DATA SUPPLIED:
- - - -
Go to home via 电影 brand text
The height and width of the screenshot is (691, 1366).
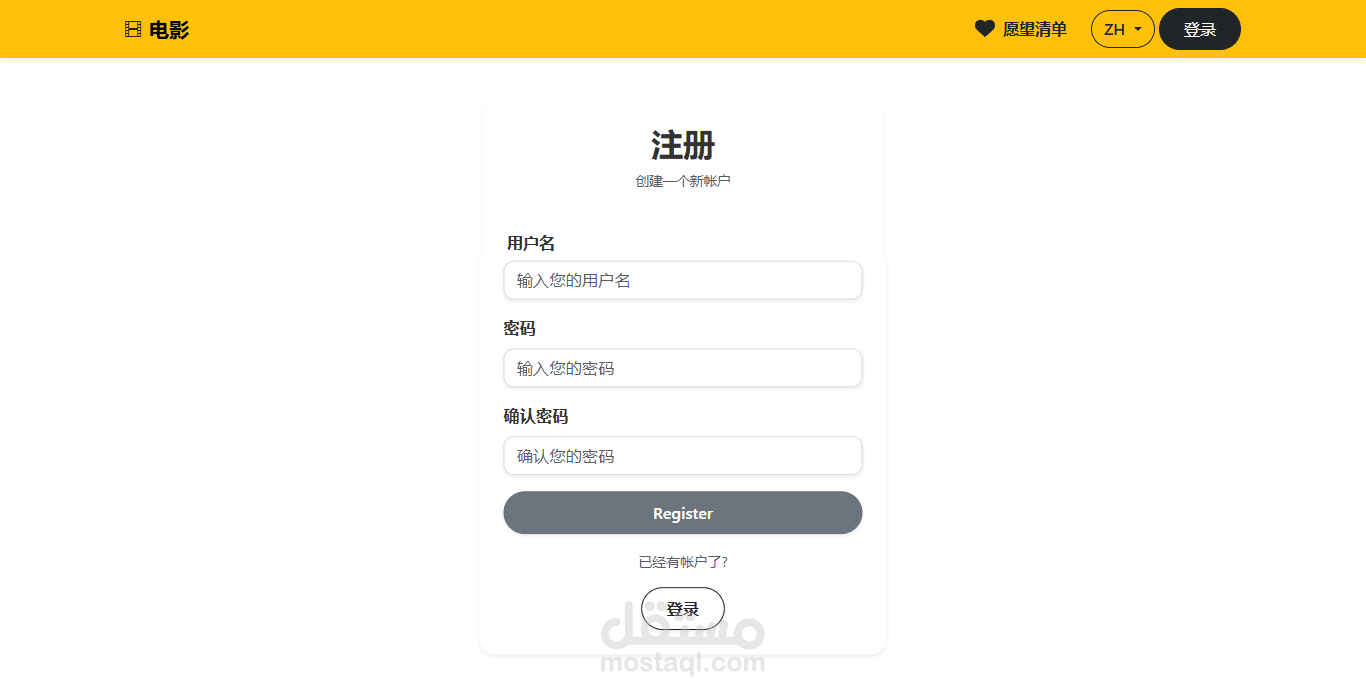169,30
- - - -
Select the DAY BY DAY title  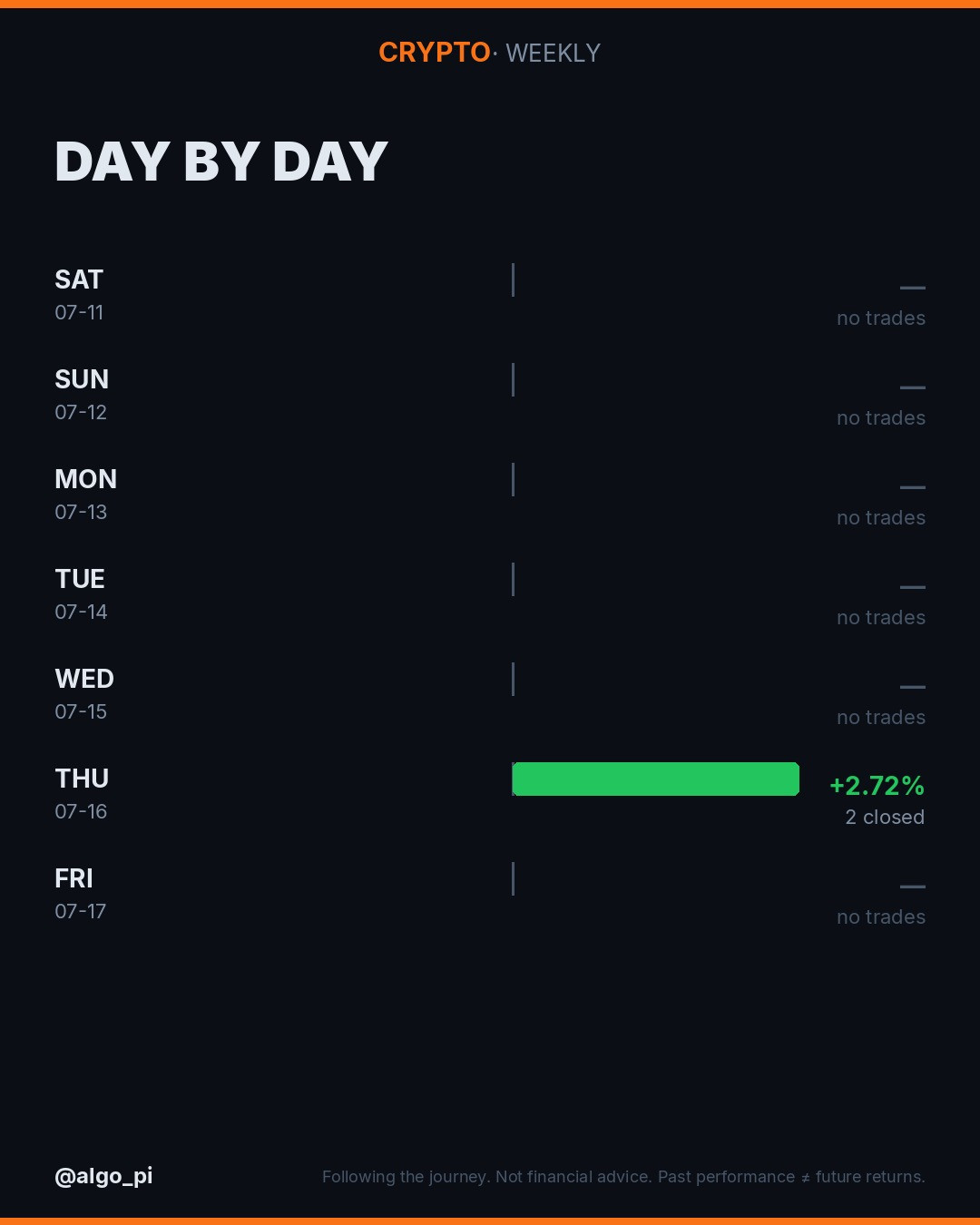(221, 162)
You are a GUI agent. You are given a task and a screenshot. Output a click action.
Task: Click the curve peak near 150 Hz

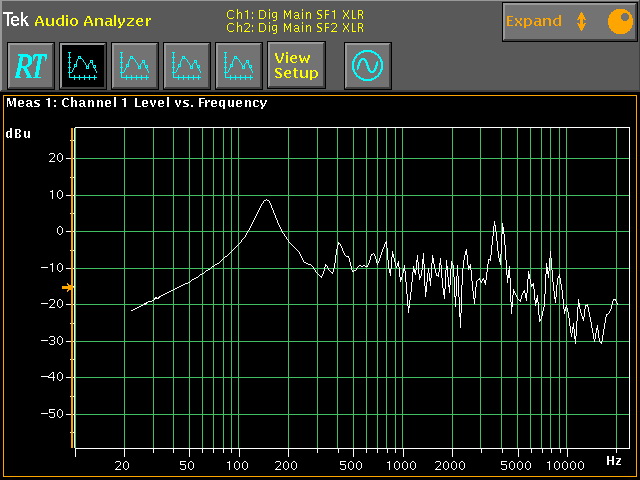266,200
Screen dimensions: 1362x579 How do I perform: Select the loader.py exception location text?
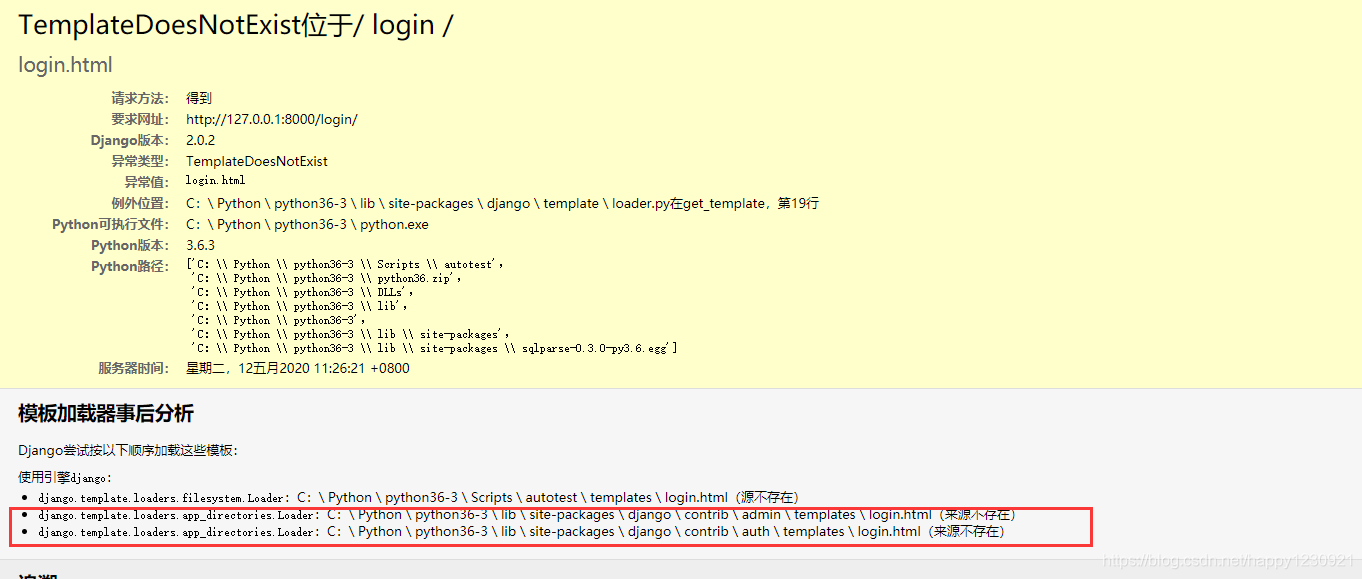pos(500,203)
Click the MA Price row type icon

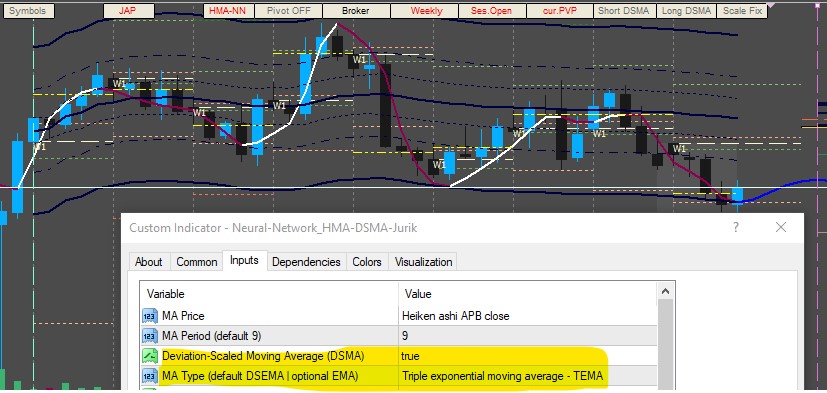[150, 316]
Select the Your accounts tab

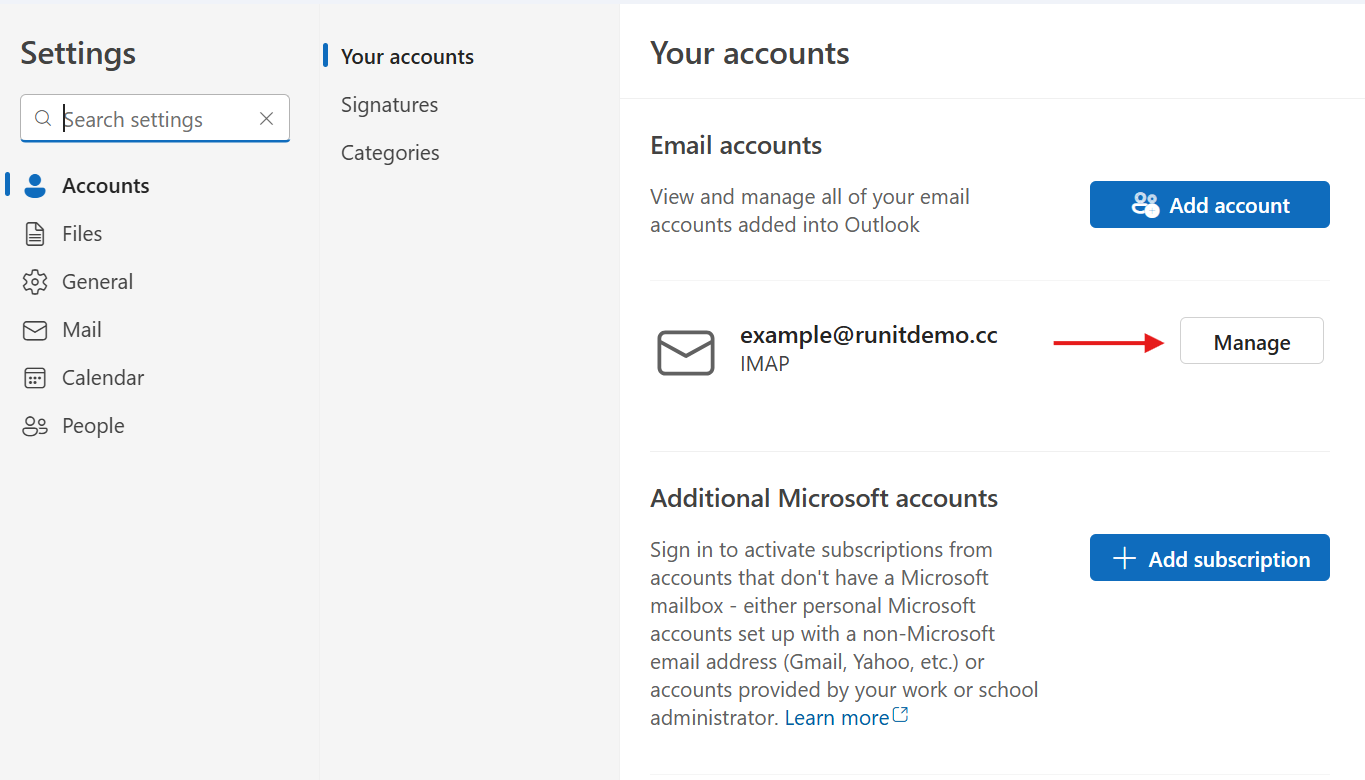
- - - -
EXERCISE DETAILS:
What is wanted is an exact copy of the lines above from the one containing "Screen dimensions: 1362x579" through the one containing "Select the Your accounts tab", with no pictures in it.

TASK RESPONSE:
Screen dimensions: 1362x579 How do I perform: Select the loader.py exception location text?
pos(500,203)
Click the MA Price row type icon

[150, 316]
Select the Your accounts tab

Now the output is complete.